Belos is also frightening. He is so evil and so powerful and has a kick of intelligence and common sense that just makes him one of the great all time horrific bad-guys. Like, he could win awards for being awful. Naturally, Belos is Astarti's pseudo-dad. Her first great move is to consciously resist his dynamic pull into evilness to decide that she chooses mercy and kindness instead. She makes mercy look... like a conscious decision achieved at great price. Knowing how much she will have to pay for her actions, she still chooses to follow her own heart and Belos is the shadow that makes her choosing so amazing. He's so rotten.
Logan appears in this first book, too, as a splatter of an accidental force of pure WOW! I was astonished to discover later that this first impression is real, true & accurate. He really is a force of WOW! Not like all these heroes in stories that discover their own awesomeness and fall into greatness... no. He's like so WOW! that he trips over himself and no one else knows what to do with him either.
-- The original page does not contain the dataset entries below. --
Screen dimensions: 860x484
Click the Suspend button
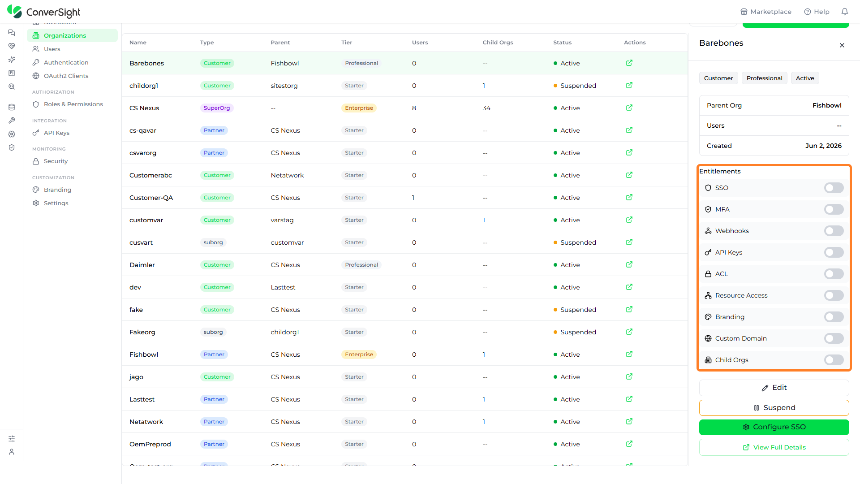click(774, 408)
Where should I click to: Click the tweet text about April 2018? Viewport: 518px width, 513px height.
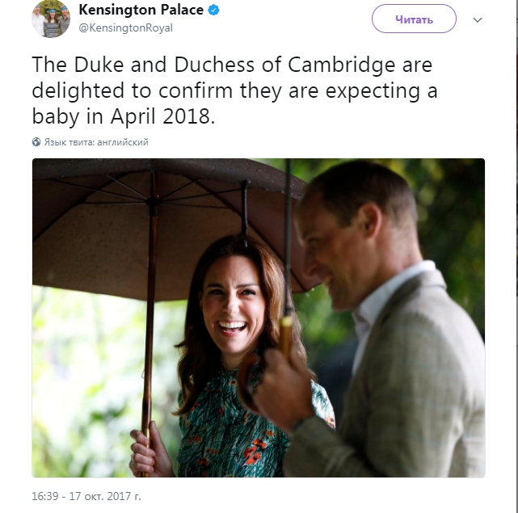tap(234, 90)
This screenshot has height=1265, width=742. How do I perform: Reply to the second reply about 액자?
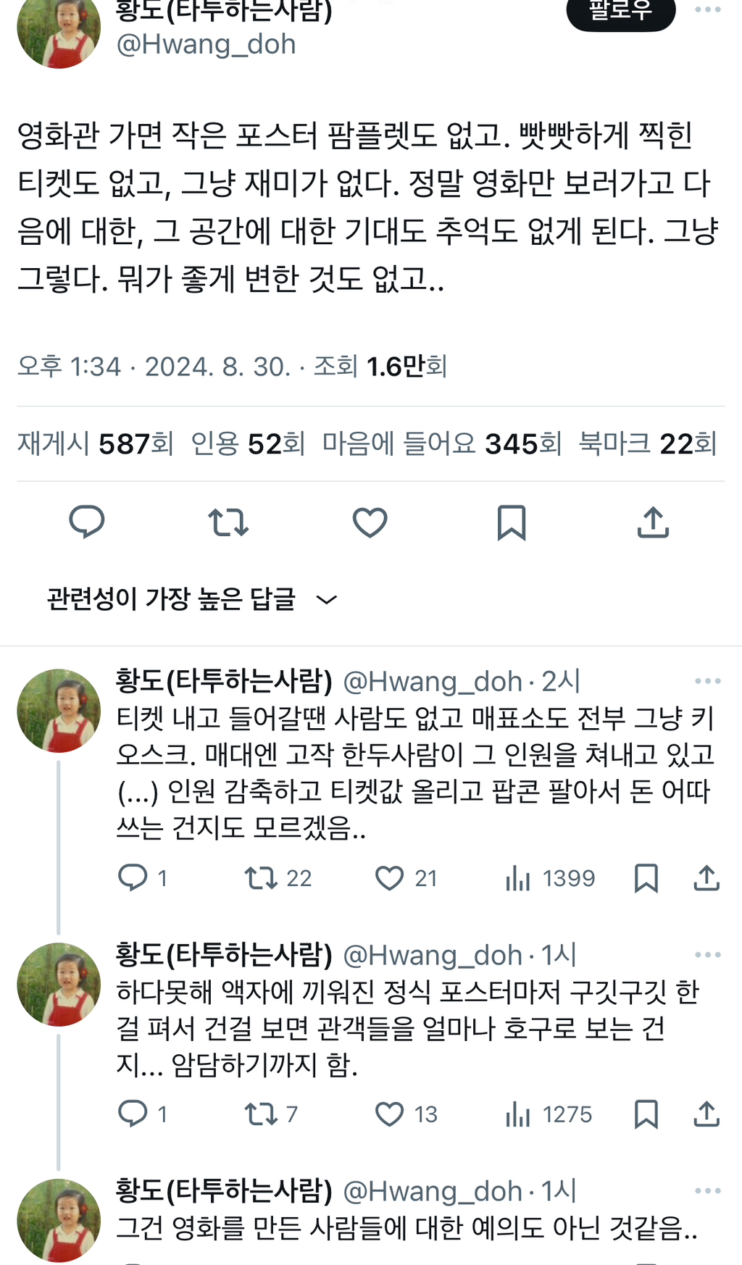click(x=133, y=1114)
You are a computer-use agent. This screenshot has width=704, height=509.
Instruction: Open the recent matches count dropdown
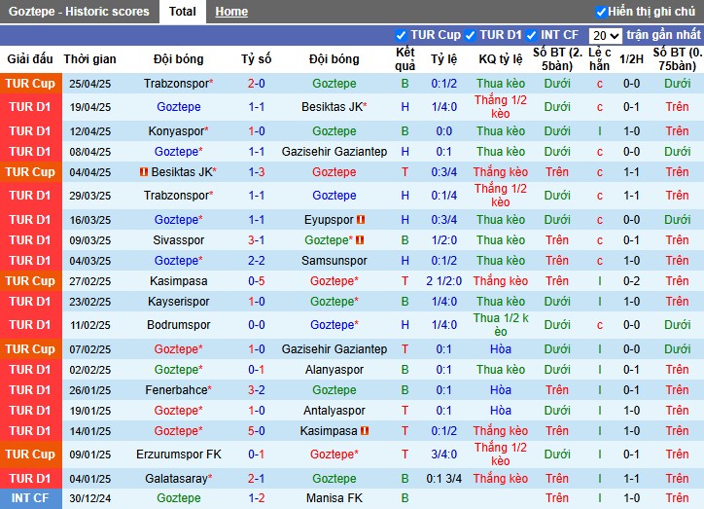(x=605, y=35)
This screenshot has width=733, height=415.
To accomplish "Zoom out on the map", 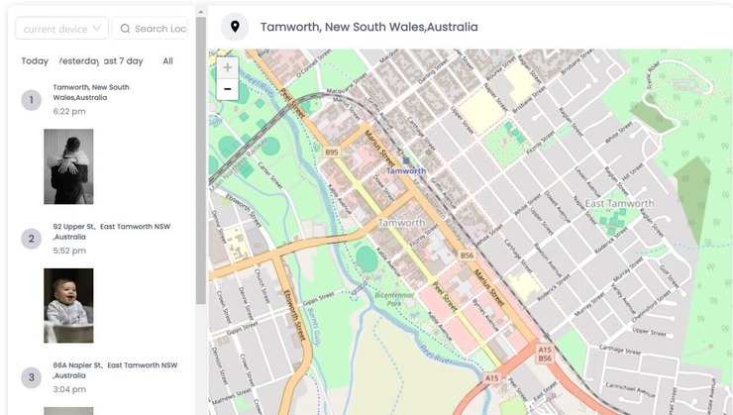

Their attempts to contain and understand him warp Logan (very realistically) into something of an emotional mess.
With all these strong characters and more on the horizon, not to mention this incredible world where trees are alive with energy that flows in a current you can take a ride in (Oregonian heaven), this book was a delight for me. In a white-knuckled, wide-eyed, mid-gasp sort of way.
I can't help but love the cover, too. My impression of Astarti, who quite obviously is featured with her energy weapon, is not quite so... um... dramatic, but I can imagine her energy and personality would hit as hard and with as much attitude as the artistic model.
I think I gave this story 4 stars on Amazon initially, but I must admit to loving it a full 5. *sigh* No chance of forgetting it, either. Ever.